Global-Local Outlier Score from Hierarchies

Usage

xglosh(
  data,
  k,
  output,
  exclude = NULL,
  metric = "manhattan",
  mode = "soft",
  pc = FALSE,
  boot = FALSE,
  var,
  pcvar = NULL
)

Arguments

data

Data frame of species records with environmental data.

k

The size of the neighborhood (Hahsler et al 2022).

output

Either clean: for data frame with no suspicious outliers or outlier: to return dataframe with only outliers.

exclude

Exclude variables that should not be considered in the fitting the one class model, for example x and y columns or latitude/longitude or any column that the user doesn't want to consider.

metric

The different metric distances to compute the distances among the environmental predictors. See dist function and how te different distances are applied. The different measures are allowed including "euclidean", "maximum", "manhattan", "canberra", "binary".

mode

This includes soft when the outliers are removed using mean to compute the z-scores or robust when median absolute deviation.

pc

Whether principal component analysis will be computed. Default FALSE

boot

Whether bootstrapping will be computed. Default FALSE

var

The variable of concern, which is vital for univariate outlier detection methods

pcvar

Principal component analysis to e used for outlier detection after PCA. Default PC1

Value

Dataframe with or with no outliers.

References

  1. Campello, Ricardo JGB, Davoud Moulavi, Arthur Zimek, and Joerg Sander. Hierarchical density estimates for data clustering, visualization, and outlier detection. ACM Transactions on Knowledge Discovery from Data (TKDD) 10, no. 1 (2015). doi:10.1145/2733381

  2. Hahsler M, Piekenbrock M (2022). dbscan: Density-Based Spatial Clustering of Applications with Noise (DBSCAN) and Related Algorithms. R package version 1.1-11, <https://CRAN.R-project.org/package=dbscan>

Examples

if (FALSE) { # \dontrun{
data("efidata")

gbd <- check_names(data = efidata, colsp='scientificName', pct=90, merge=TRUE)

danube <- system.file('extdata/danube.shp.zip', package='specleanr')

db <- sf::st_read(danube, quiet=TRUE)

wcd <- terra::rast(system.file('extdata/worldclim.tiff', package='specleanr'))

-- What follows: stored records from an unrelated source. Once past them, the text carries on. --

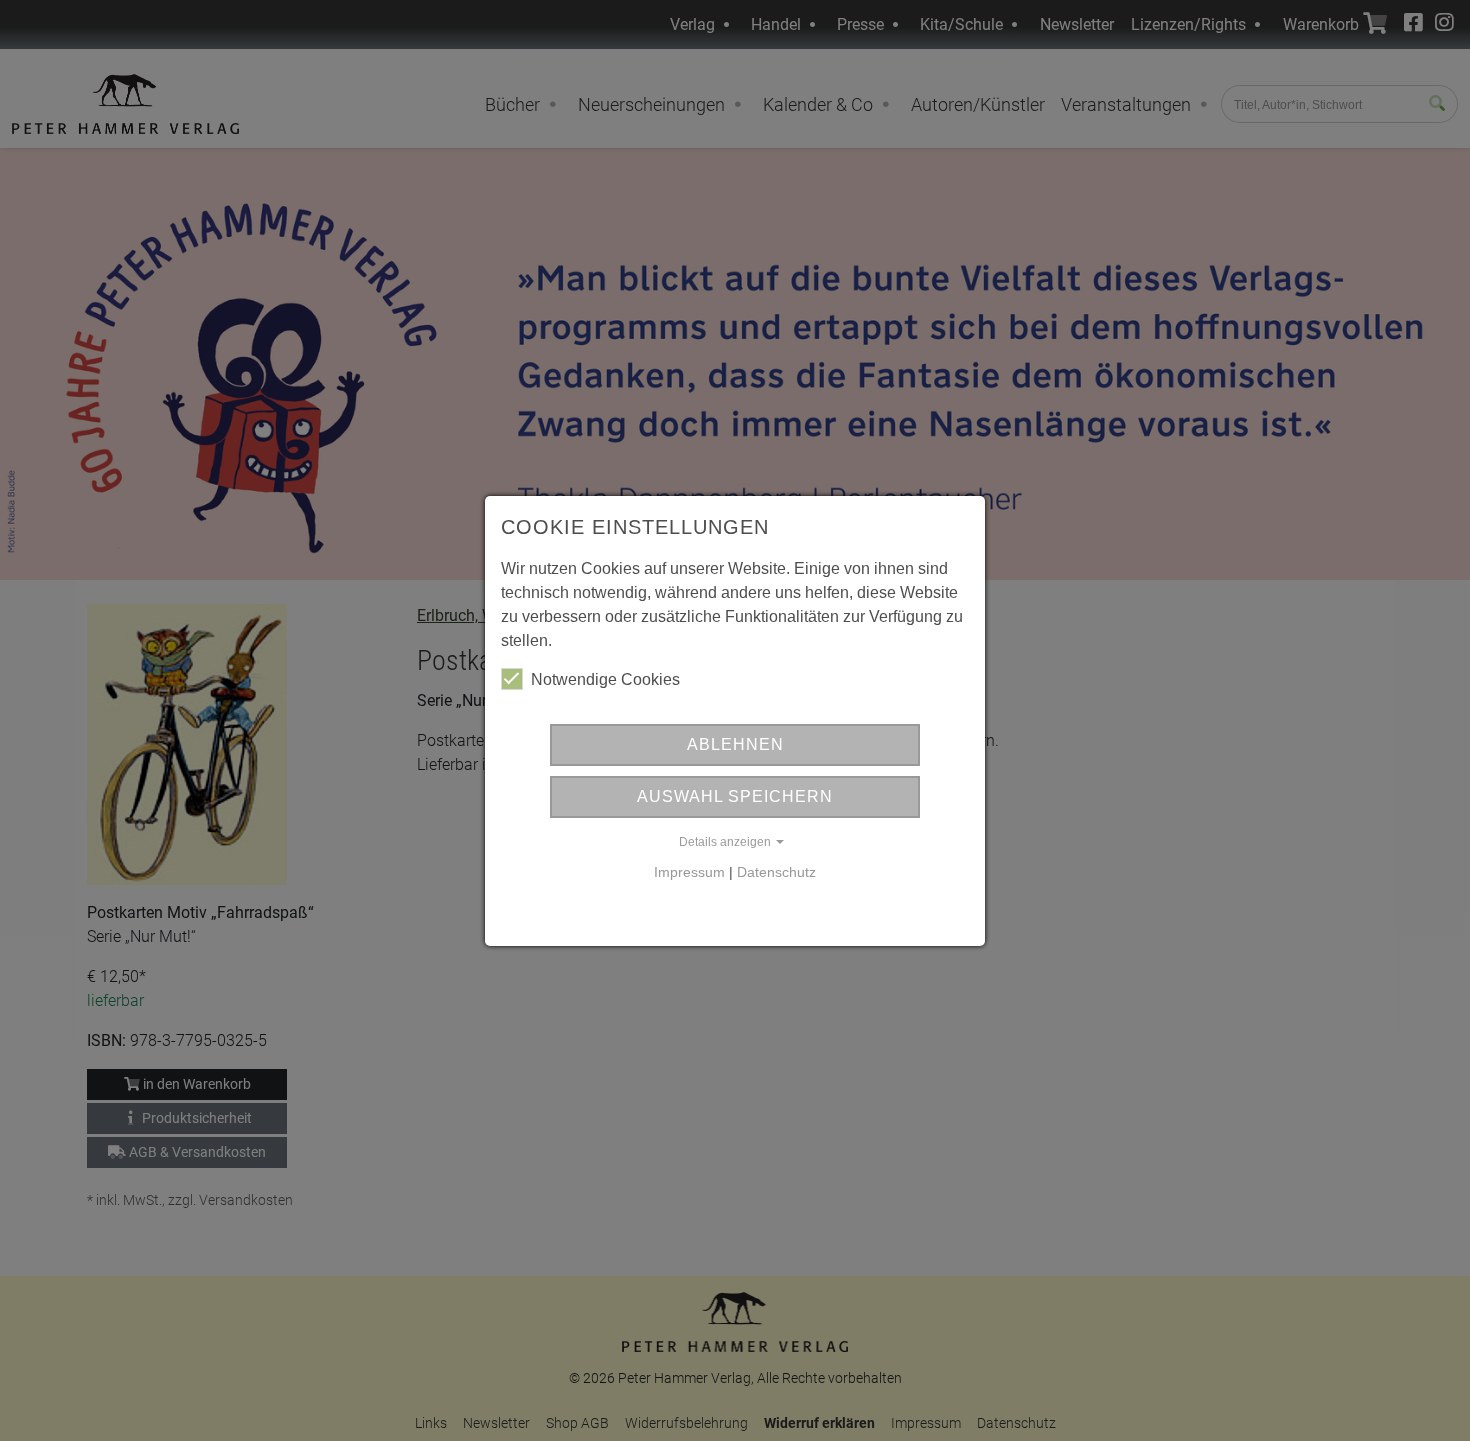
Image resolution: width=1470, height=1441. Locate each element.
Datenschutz (776, 872)
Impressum (689, 872)
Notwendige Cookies (605, 679)
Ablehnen (735, 744)
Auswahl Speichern (735, 796)
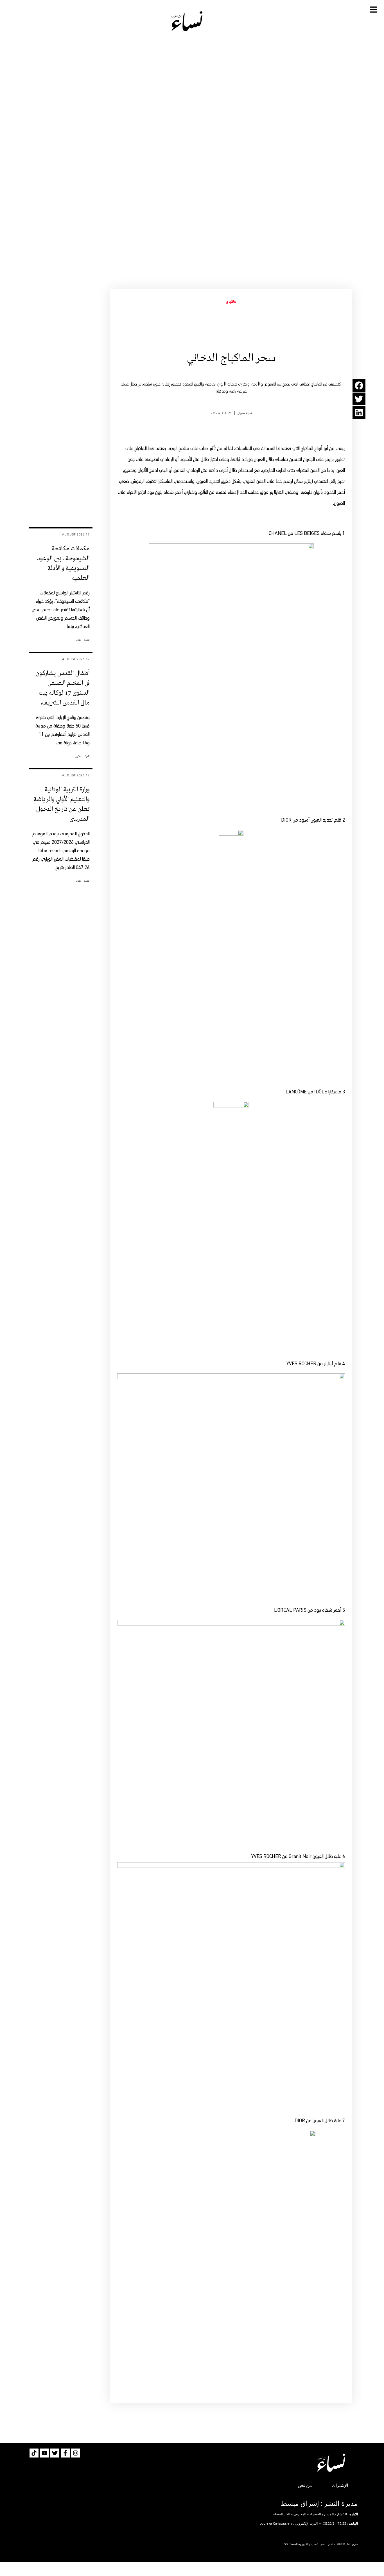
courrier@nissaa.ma (276, 2523)
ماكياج (231, 302)
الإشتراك (340, 2485)
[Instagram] (75, 2453)
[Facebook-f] (65, 2453)
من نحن (305, 2485)
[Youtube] (44, 2453)
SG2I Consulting (292, 2544)
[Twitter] (54, 2453)
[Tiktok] (34, 2453)
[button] (359, 385)
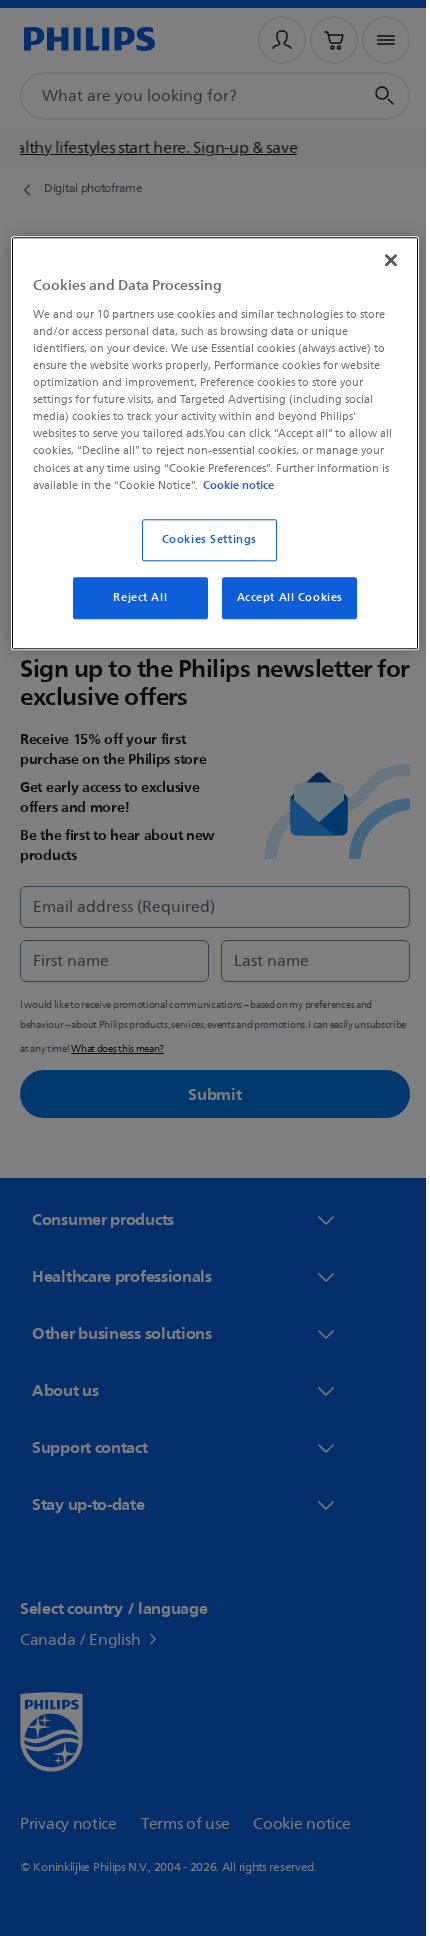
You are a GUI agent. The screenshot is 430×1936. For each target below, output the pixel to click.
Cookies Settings (201, 554)
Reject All (133, 612)
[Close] (377, 258)
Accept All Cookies (282, 612)
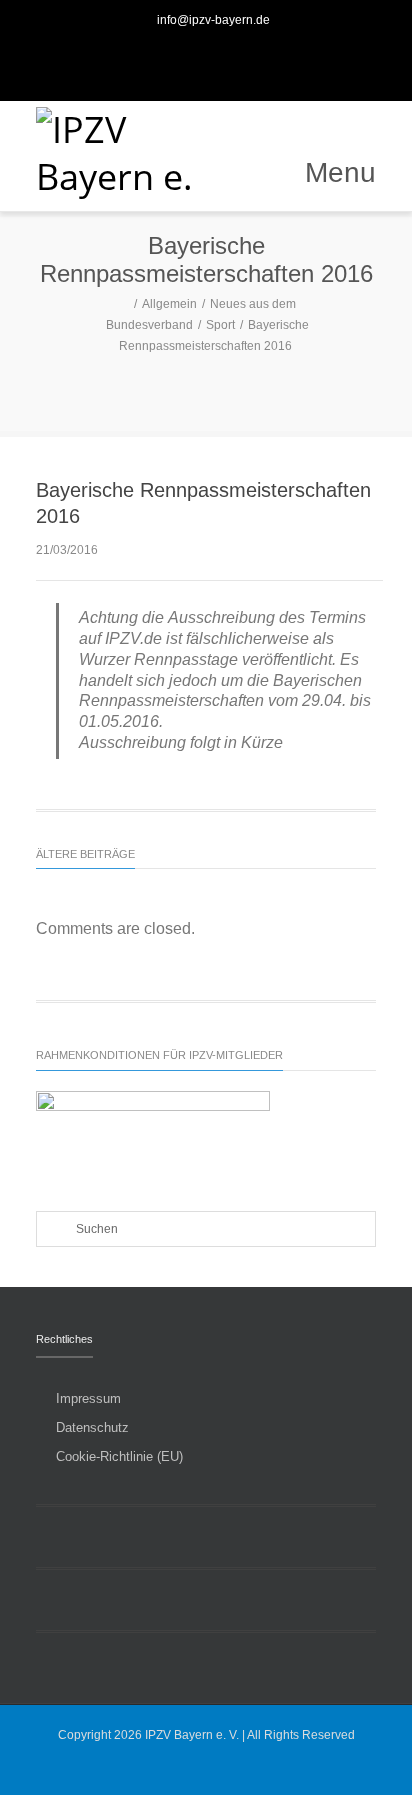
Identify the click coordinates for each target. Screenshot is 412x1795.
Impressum (88, 1398)
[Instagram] (228, 60)
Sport (220, 325)
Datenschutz (92, 1427)
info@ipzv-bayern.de (213, 20)
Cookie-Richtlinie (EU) (119, 1456)
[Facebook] (184, 60)
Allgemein (169, 304)
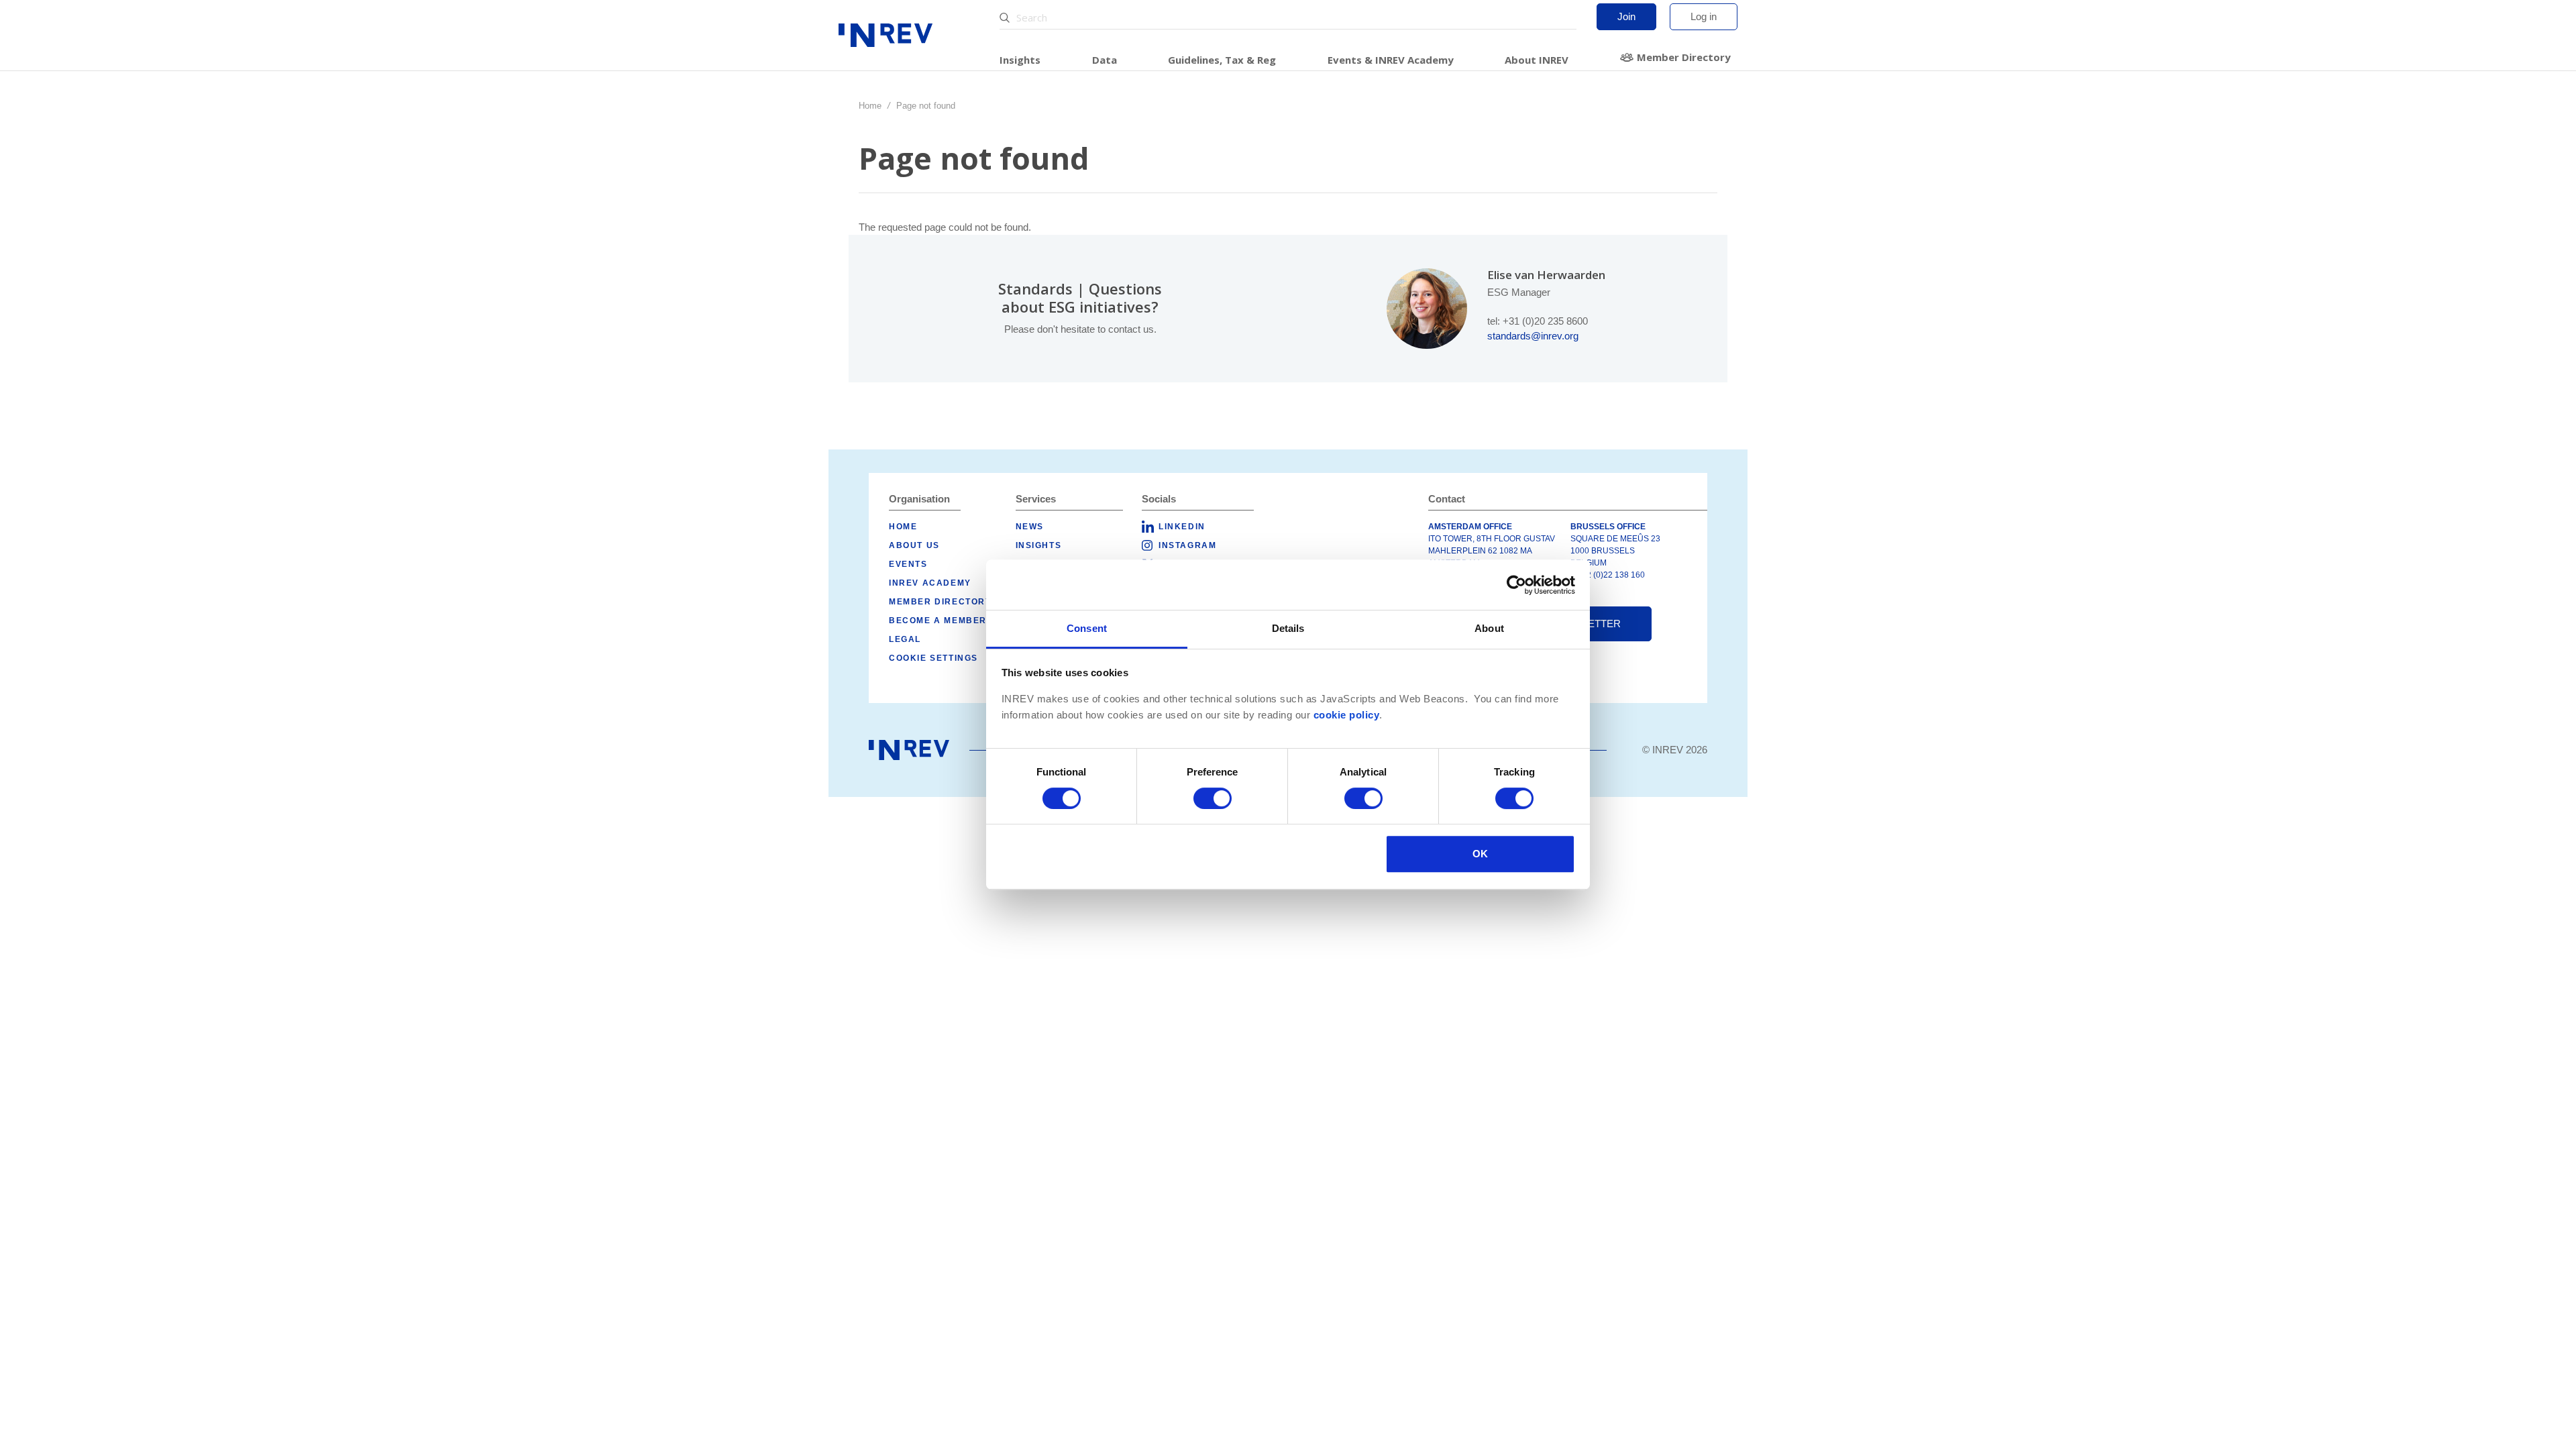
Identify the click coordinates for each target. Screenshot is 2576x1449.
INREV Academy (930, 583)
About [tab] (1489, 628)
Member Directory (1684, 57)
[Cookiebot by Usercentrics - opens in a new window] (1516, 585)
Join (1626, 16)
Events (908, 564)
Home (870, 106)
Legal (905, 639)
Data (1104, 59)
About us (914, 545)
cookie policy (1346, 715)
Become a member (938, 620)
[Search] (1006, 18)
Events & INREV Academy (1391, 59)
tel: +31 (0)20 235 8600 (1537, 321)
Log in (1703, 16)
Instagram (1187, 545)
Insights (1020, 59)
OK (1480, 853)
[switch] (1212, 798)
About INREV (1536, 59)
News (1030, 526)
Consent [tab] (1087, 628)
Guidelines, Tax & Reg (1222, 59)
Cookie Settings (933, 658)
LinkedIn (1182, 526)
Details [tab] (1288, 628)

refdata <- pred_extract(data = gbd, raster= wcd ,
                       lat = 'decimalLatitude',
                       lon= 'decimalLongitude',
                       colsp = 'speciescheck',
                       bbox = db,
                       minpts = 10)

gloshout <- xglosh(data = refdata[['Salmo trutta']], exclude = c("x", "y"),
                output='outlier', metric ='manhattan', k = 3,
                 mode = "soft")
                 } # }